● **TASK REQUIREMENTS**
With the pictures left out, transcribe exactly the lines from the one with "At what coordinates" through the end of the data.

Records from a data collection
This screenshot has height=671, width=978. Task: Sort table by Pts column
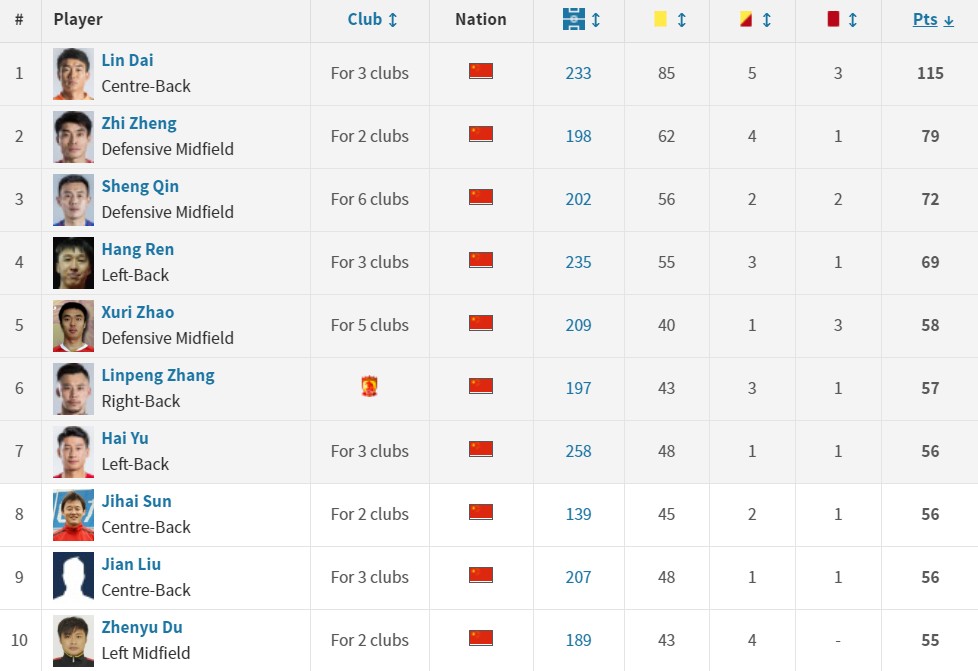[x=932, y=20]
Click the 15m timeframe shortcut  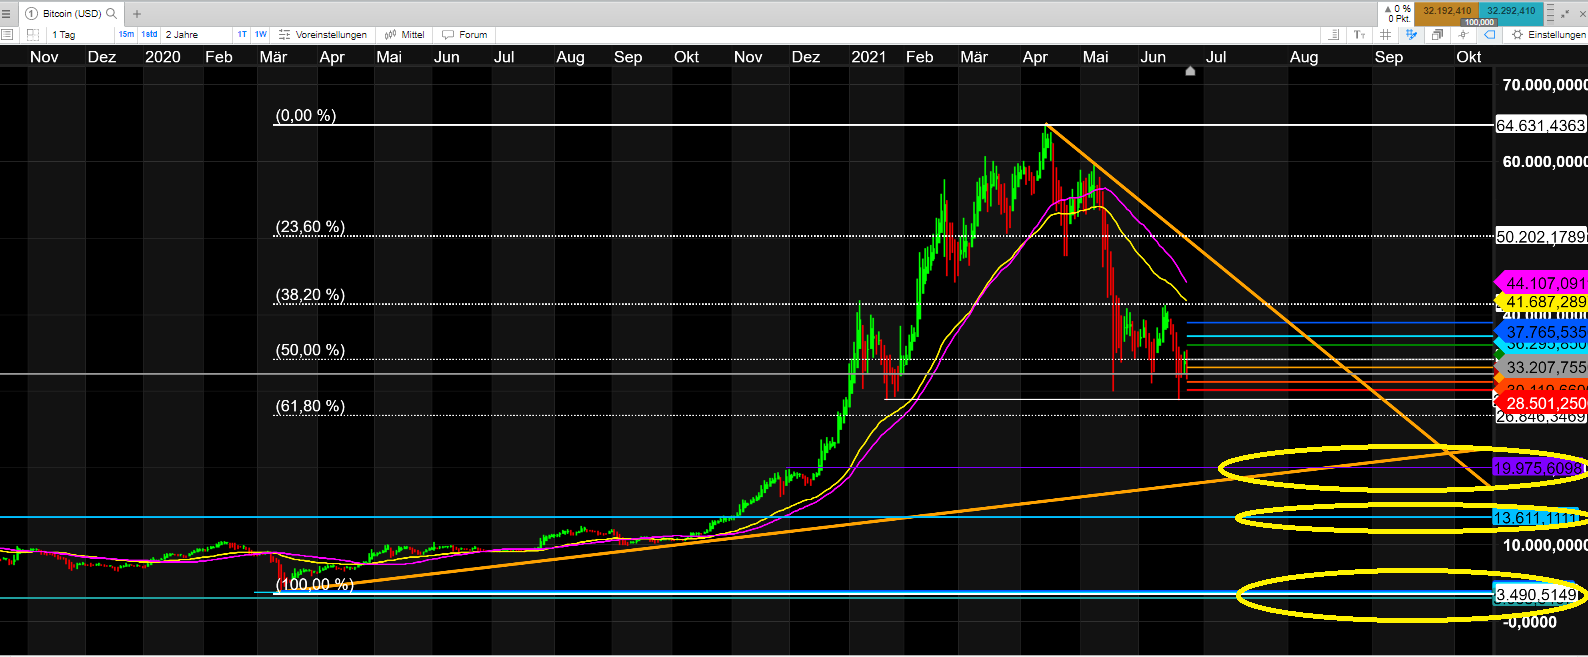point(126,35)
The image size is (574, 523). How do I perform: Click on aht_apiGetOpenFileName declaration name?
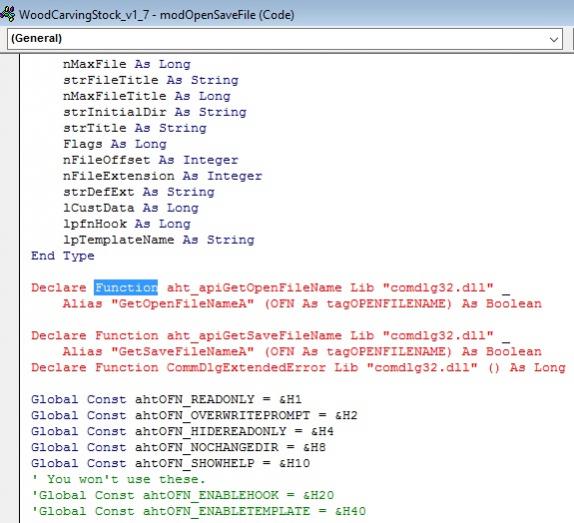tap(254, 288)
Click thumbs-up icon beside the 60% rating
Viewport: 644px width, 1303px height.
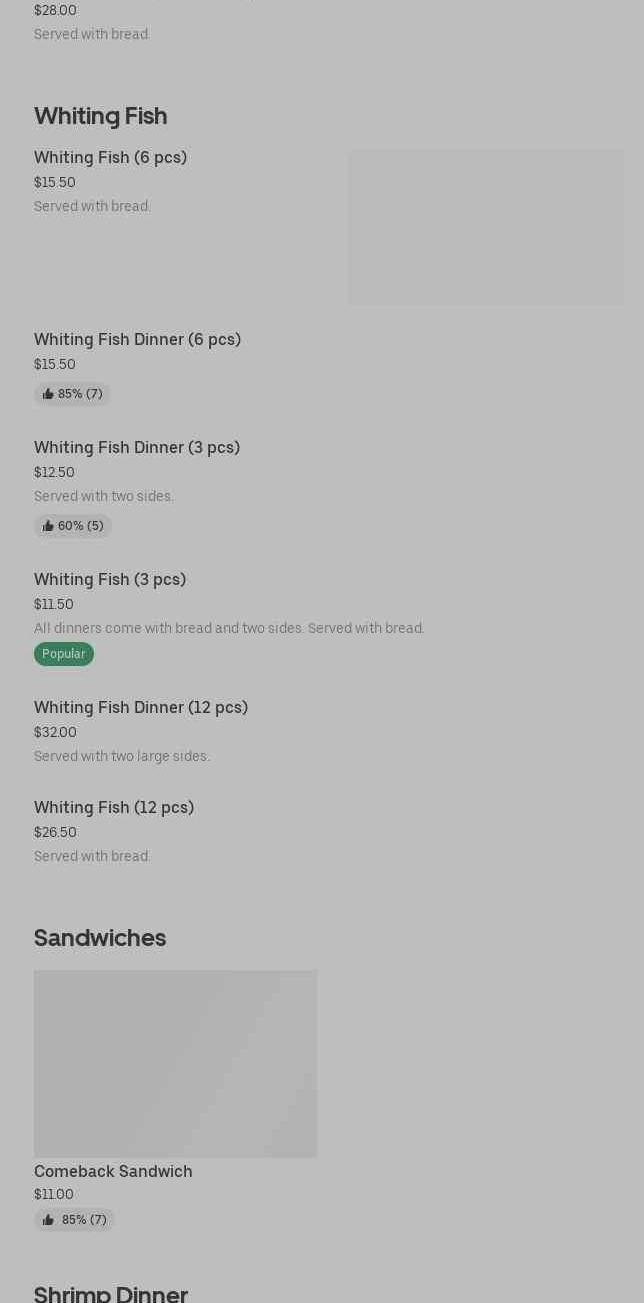point(48,526)
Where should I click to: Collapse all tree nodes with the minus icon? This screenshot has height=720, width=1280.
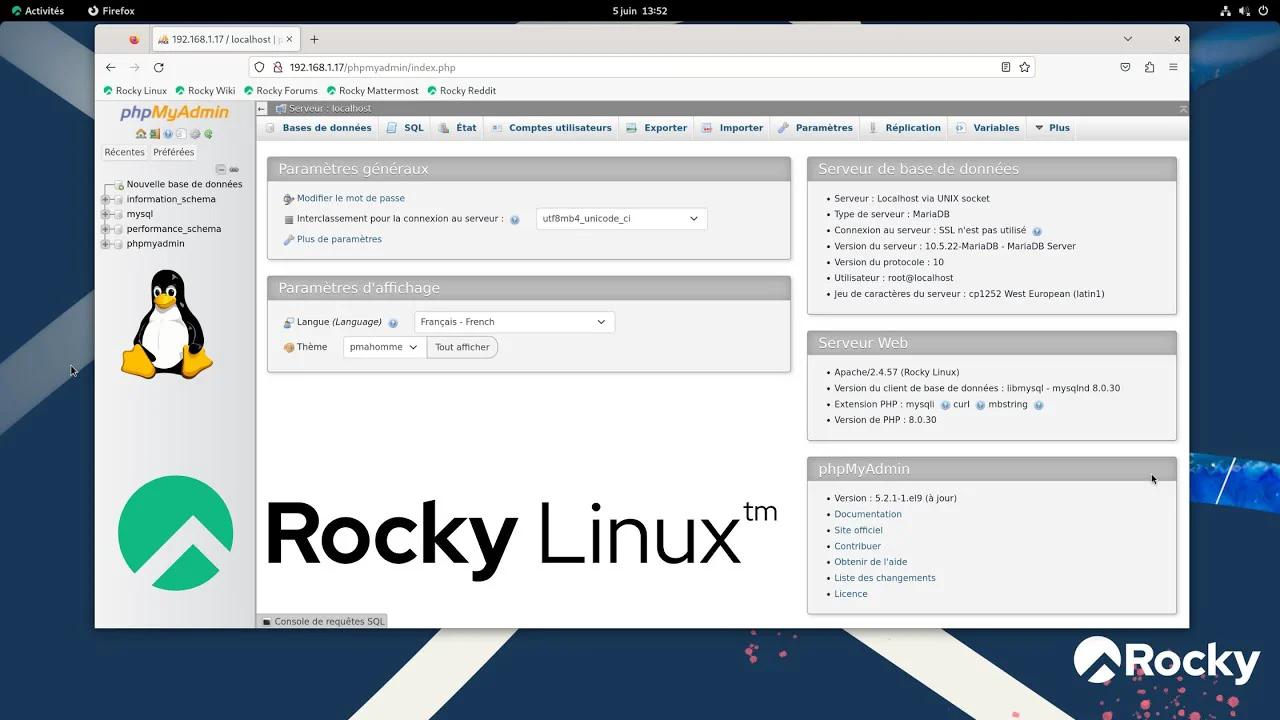point(221,169)
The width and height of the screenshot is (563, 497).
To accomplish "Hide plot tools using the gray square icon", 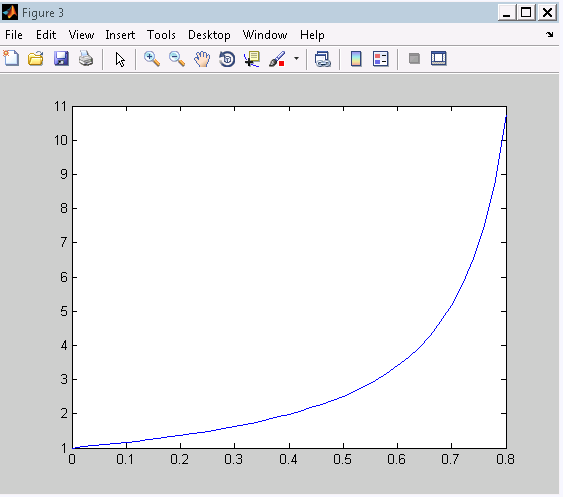I will click(x=414, y=59).
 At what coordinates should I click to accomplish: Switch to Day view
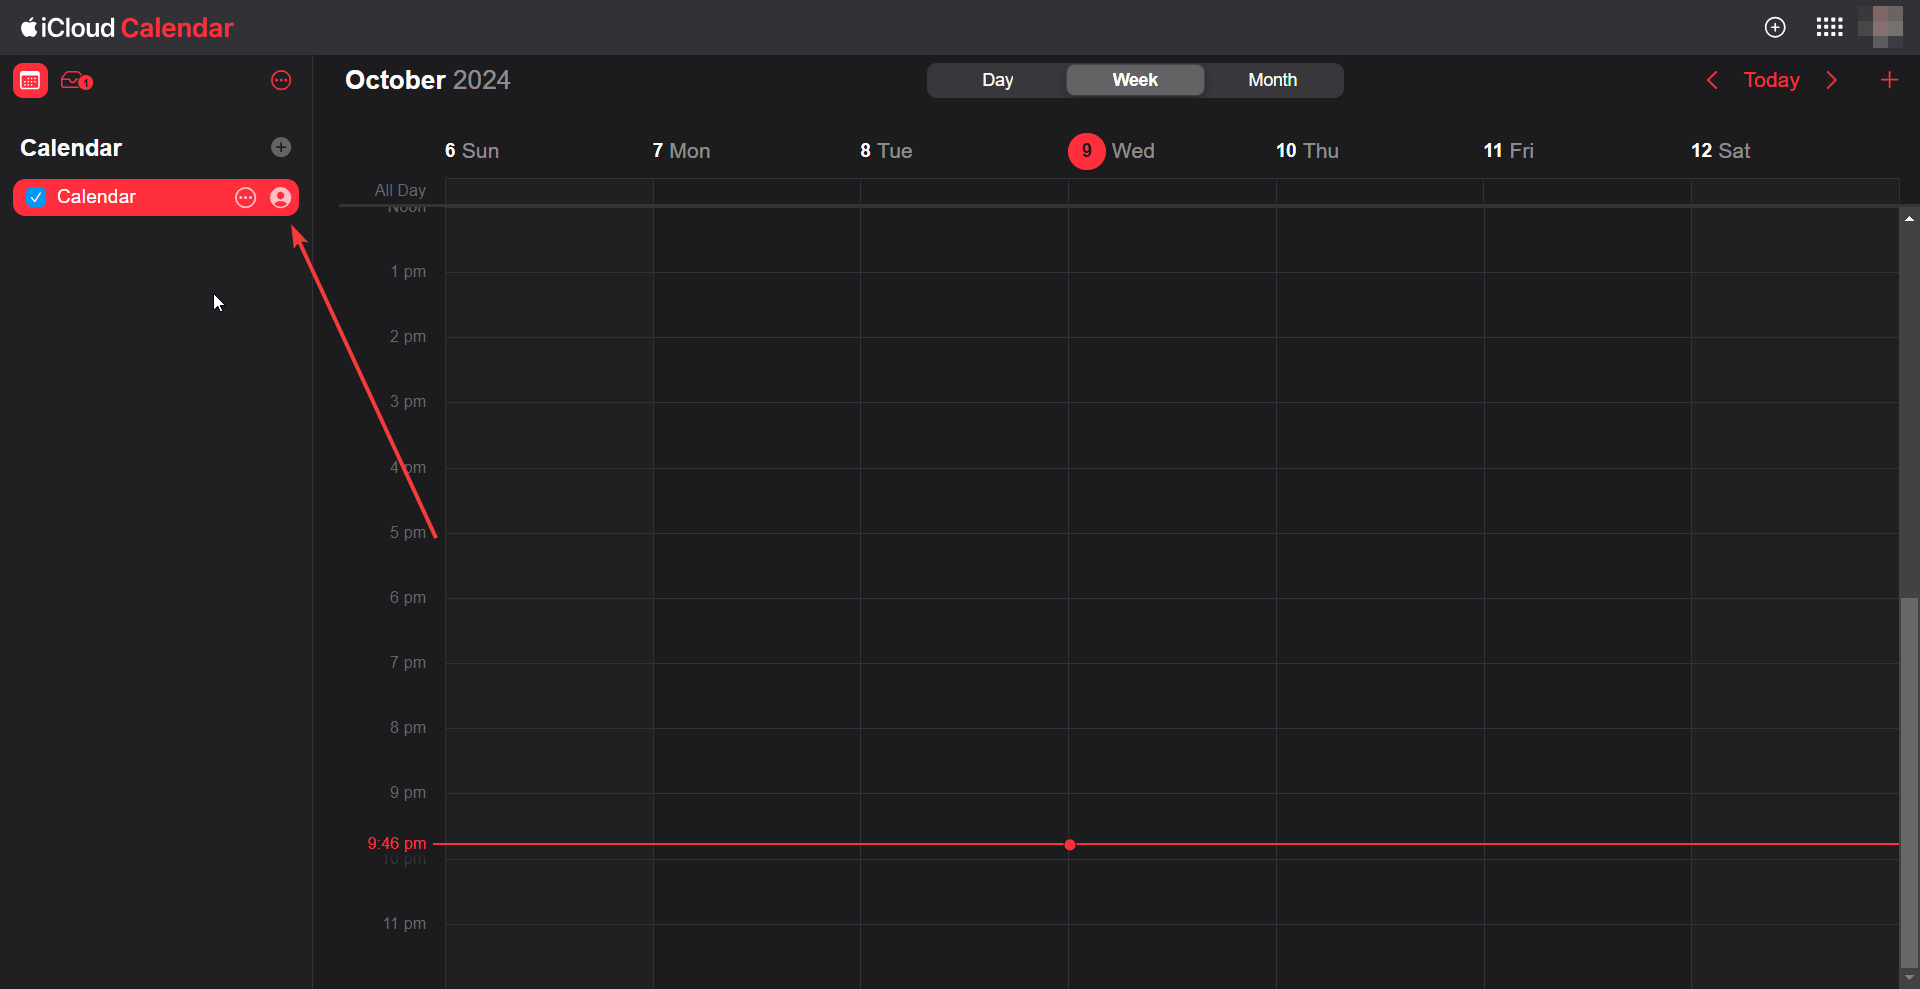pyautogui.click(x=997, y=80)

● **ANSWER TO THE EXERCISE**
 At what coordinates should I click to accomplish: Switch to Day view
pyautogui.click(x=997, y=80)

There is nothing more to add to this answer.